[Rows from a pointing dataset]

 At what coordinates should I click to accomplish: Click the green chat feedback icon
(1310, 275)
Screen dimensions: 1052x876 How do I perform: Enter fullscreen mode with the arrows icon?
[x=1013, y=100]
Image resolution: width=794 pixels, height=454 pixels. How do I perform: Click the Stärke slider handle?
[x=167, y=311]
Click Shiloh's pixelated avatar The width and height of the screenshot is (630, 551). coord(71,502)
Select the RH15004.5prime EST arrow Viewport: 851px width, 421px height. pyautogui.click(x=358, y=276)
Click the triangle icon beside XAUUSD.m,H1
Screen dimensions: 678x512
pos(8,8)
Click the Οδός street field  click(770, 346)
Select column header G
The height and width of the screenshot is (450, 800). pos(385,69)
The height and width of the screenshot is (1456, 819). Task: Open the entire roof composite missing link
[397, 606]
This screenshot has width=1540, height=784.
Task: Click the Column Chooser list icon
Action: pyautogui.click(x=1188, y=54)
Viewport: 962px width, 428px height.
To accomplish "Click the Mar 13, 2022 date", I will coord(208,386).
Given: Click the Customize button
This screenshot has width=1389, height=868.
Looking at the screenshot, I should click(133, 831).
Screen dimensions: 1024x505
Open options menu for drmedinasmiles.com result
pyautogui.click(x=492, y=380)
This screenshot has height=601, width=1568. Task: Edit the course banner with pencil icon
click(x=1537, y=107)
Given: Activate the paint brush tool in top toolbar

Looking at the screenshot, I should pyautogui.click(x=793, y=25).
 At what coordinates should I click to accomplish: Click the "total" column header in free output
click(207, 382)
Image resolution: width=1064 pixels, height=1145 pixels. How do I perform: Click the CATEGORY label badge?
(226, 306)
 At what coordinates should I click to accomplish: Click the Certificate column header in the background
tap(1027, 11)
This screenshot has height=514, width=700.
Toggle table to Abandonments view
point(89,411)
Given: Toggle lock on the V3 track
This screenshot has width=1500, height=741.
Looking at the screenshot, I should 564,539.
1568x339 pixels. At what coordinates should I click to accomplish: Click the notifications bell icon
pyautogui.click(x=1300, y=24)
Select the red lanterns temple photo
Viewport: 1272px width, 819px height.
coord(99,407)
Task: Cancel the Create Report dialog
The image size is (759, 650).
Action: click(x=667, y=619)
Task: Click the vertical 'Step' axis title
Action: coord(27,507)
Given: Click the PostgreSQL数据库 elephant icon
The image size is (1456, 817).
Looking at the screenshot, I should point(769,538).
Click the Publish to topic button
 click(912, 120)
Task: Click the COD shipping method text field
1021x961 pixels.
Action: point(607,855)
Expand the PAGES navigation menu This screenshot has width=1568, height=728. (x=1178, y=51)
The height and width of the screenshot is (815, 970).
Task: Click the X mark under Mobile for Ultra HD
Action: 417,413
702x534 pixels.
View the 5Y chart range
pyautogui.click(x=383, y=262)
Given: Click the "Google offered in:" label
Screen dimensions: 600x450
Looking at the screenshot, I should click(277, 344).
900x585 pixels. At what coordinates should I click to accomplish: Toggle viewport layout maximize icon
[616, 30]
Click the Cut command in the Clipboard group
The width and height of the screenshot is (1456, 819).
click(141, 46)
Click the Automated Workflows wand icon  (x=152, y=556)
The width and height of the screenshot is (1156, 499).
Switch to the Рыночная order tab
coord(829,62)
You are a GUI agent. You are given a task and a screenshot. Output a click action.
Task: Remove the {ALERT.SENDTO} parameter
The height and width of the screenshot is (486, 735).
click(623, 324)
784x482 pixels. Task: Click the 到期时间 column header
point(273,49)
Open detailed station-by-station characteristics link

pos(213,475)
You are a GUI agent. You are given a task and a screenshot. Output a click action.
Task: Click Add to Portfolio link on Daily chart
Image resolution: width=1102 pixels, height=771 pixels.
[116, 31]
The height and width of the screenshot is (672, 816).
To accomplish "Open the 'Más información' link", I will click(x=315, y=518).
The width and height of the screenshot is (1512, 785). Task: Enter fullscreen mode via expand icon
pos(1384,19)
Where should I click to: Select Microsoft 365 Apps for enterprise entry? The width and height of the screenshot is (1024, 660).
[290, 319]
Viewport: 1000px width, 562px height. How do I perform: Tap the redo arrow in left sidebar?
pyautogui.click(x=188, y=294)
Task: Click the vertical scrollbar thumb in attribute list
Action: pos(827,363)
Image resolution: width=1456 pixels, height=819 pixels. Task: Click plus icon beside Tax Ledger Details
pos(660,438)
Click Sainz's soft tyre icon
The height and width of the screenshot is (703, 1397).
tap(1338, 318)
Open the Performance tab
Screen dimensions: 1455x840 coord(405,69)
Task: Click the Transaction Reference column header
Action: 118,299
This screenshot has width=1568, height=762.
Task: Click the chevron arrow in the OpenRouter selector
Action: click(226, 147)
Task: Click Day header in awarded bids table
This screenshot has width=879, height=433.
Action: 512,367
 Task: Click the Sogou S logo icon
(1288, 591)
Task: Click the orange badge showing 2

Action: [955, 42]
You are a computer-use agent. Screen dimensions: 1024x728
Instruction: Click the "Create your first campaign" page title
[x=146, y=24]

→ Description of the task:
Rename "Image resolution" to "Image size" throughout the rows, and leave everything else unchanged.

→ Answer for this exercise:
 At what coordinates should I click to accomplish: Click the green chat feedback icon
(1310, 275)
Screen dimensions: 1052x876 How do I perform: Enter fullscreen mode with the arrows icon?
[x=1013, y=100]
Image size: width=794 pixels, height=454 pixels. How do I perform: Click the Stärke slider handle?
[x=167, y=311]
Click Shiloh's pixelated avatar The width and height of the screenshot is (630, 551). coord(71,502)
Select the RH15004.5prime EST arrow Viewport: 851px width, 421px height. pyautogui.click(x=358, y=276)
Click the triangle icon beside XAUUSD.m,H1
Screen dimensions: 678x512
pos(8,8)
Click the Οδός street field  click(770, 346)
Select column header G
The height and width of the screenshot is (450, 800). pos(385,69)
The height and width of the screenshot is (1456, 819). Task: Open the entire roof composite missing link
[397, 606]
This screenshot has width=1540, height=784.
Task: Click the Column Chooser list icon
Action: pyautogui.click(x=1188, y=54)
Viewport: 962px width, 428px height.
To accomplish "Click the Mar 13, 2022 date", I will coord(208,386).
Given: Click the Customize button
This screenshot has width=1389, height=868.
Looking at the screenshot, I should click(133, 831).
Screen dimensions: 1024x505
Open options menu for drmedinasmiles.com result
pyautogui.click(x=492, y=380)
This screenshot has height=601, width=1568. Task: Edit the course banner with pencil icon
click(x=1537, y=107)
Given: Activate the paint brush tool in top toolbar

Looking at the screenshot, I should pyautogui.click(x=793, y=25).
 At what coordinates should I click to accomplish: Click the "total" column header in free output
click(207, 382)
Image size: width=1064 pixels, height=1145 pixels. How do I perform: Click the CATEGORY label badge?
(226, 306)
 At what coordinates should I click to accomplish: Click the Certificate column header in the background
tap(1027, 11)
This screenshot has height=514, width=700.
Toggle table to Abandonments view
point(89,411)
Given: Toggle lock on the V3 track
This screenshot has width=1500, height=741.
Looking at the screenshot, I should 564,539.
1568x339 pixels. At what coordinates should I click to accomplish: Click the notifications bell icon
pyautogui.click(x=1300, y=24)
Select the red lanterns temple photo
Viewport: 1272px width, 819px height.
coord(99,407)
Task: Cancel the Create Report dialog
The image size is (759, 650).
Action: click(x=667, y=619)
Task: Click the vertical 'Step' axis title
Action: coord(27,507)
Given: Click the PostgreSQL数据库 elephant icon
The image size is (1456, 817).
Looking at the screenshot, I should point(769,538).
Click the Publish to topic button
 click(912, 120)
Task: Click the COD shipping method text field
1021x961 pixels.
Action: point(607,855)
Expand the PAGES navigation menu This screenshot has width=1568, height=728. (x=1178, y=51)
The height and width of the screenshot is (815, 970).
Task: Click the X mark under Mobile for Ultra HD
Action: 417,413
702x534 pixels.
View the 5Y chart range
pyautogui.click(x=383, y=262)
Given: Click the "Google offered in:" label
Screen dimensions: 600x450
Looking at the screenshot, I should click(277, 344).
900x585 pixels. At what coordinates should I click to accomplish: Toggle viewport layout maximize icon
[616, 30]
Click the Cut command in the Clipboard group
The width and height of the screenshot is (1456, 819).
click(141, 46)
Click the Automated Workflows wand icon  (x=152, y=556)
The width and height of the screenshot is (1156, 499).
Switch to the Рыночная order tab
coord(829,62)
You are a GUI agent. You are given a task and a screenshot. Output a click action.
Task: Remove the {ALERT.SENDTO} parameter
The height and width of the screenshot is (486, 735).
click(623, 324)
784x482 pixels. Task: Click the 到期时间 column header
point(273,49)
Open detailed station-by-station characteristics link

pos(213,475)
You are a GUI agent. You are given a task and a screenshot. Output a click action.
Task: Click Add to Portfolio link on Daily chart
Image size: width=1102 pixels, height=771 pixels.
[116, 31]
The height and width of the screenshot is (672, 816).
To accomplish "Open the 'Más información' link", I will click(x=315, y=518).
The width and height of the screenshot is (1512, 785). Task: Enter fullscreen mode via expand icon
pos(1384,19)
Where should I click to: Select Microsoft 365 Apps for enterprise entry? The width and height of the screenshot is (1024, 660).
[290, 319]
Viewport: 1000px width, 562px height. How do I perform: Tap the redo arrow in left sidebar?
pyautogui.click(x=188, y=294)
Task: Click the vertical scrollbar thumb in attribute list
Action: pos(827,363)
Image size: width=1456 pixels, height=819 pixels. Task: Click plus icon beside Tax Ledger Details
pos(660,438)
Click Sainz's soft tyre icon
The height and width of the screenshot is (703, 1397).
tap(1338, 318)
Open the Performance tab
Screen dimensions: 1455x840 coord(405,69)
Task: Click the Transaction Reference column header
Action: 118,299
This screenshot has width=1568, height=762.
Task: Click the chevron arrow in the OpenRouter selector
Action: click(226, 147)
Task: Click Day header in awarded bids table
This screenshot has width=879, height=433.
Action: 512,367
 Task: Click the Sogou S logo icon
(1288, 591)
Task: Click the orange badge showing 2

Action: [955, 42]
You are a computer-use agent. Screen dimensions: 1024x728
Instruction: Click the "Create your first campaign" page title
[x=146, y=24]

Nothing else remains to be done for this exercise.